デイセーリングにおけるセーリングは、スピードを求めつつ、そのセーリングの感覚に集中して、上質のフィーリングを得るセーリングではなかろうか? まず、目標は当然スピードを目指す。しかし、これは手段であって、その結果得られる感覚はどんなものか? というのがテーマ。 その時々の波や風によって、フィーリングが違う。そこをより味わう処に、セーリングの面白さがあり、そこに特化しようとしたのが、今日のデイセーラーではなかろうか?

どこかに行く目的地があるで無し。レースの様に、誰かに勝つで無し。とにかく、自分のセーリングを求めて、そのフィーリングを味わう。
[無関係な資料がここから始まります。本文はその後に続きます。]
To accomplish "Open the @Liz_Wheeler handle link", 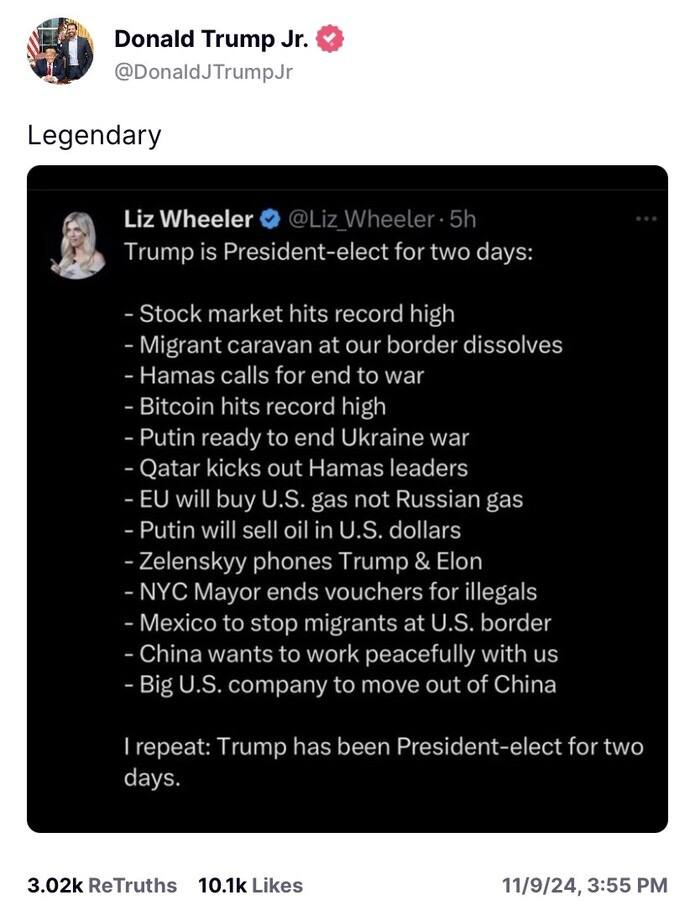I will click(361, 218).
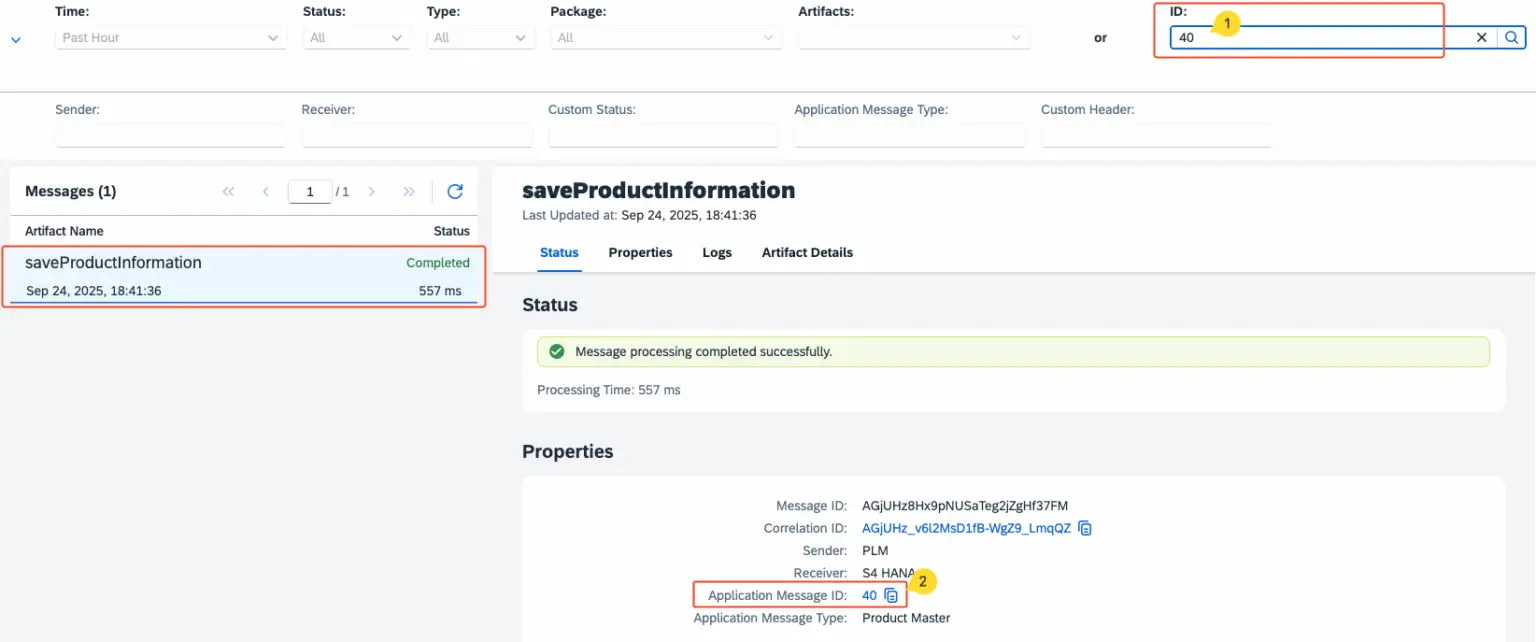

これこそが、デイセーラーの醍醐味ではなかろうか?そうすると、キャビンは重要では無くなるし、速さだけを求めていないから、レーサーの様である必要は無い。ただ、そのヨットの船型とか、バランスとか、安定感とか、硬さとか、様々な要因から来る感じを味わう。

その為に、取り扱い易さが必要で、重すぎない、軽すぎない、どことも言えないポイントが必要なのかもしれません。それがデイセーラーの目指す処ではなかろうか?デイセーラーは、セーリングを楽しむ為に造られる。これらをテーマにした時、やっぱりシングルハンドでなければならない。
デイセーラーで、上質のセーリングを。速い事は面白い。でも、それだけが全てでは無い事を、デイセーラーは教えてくれる。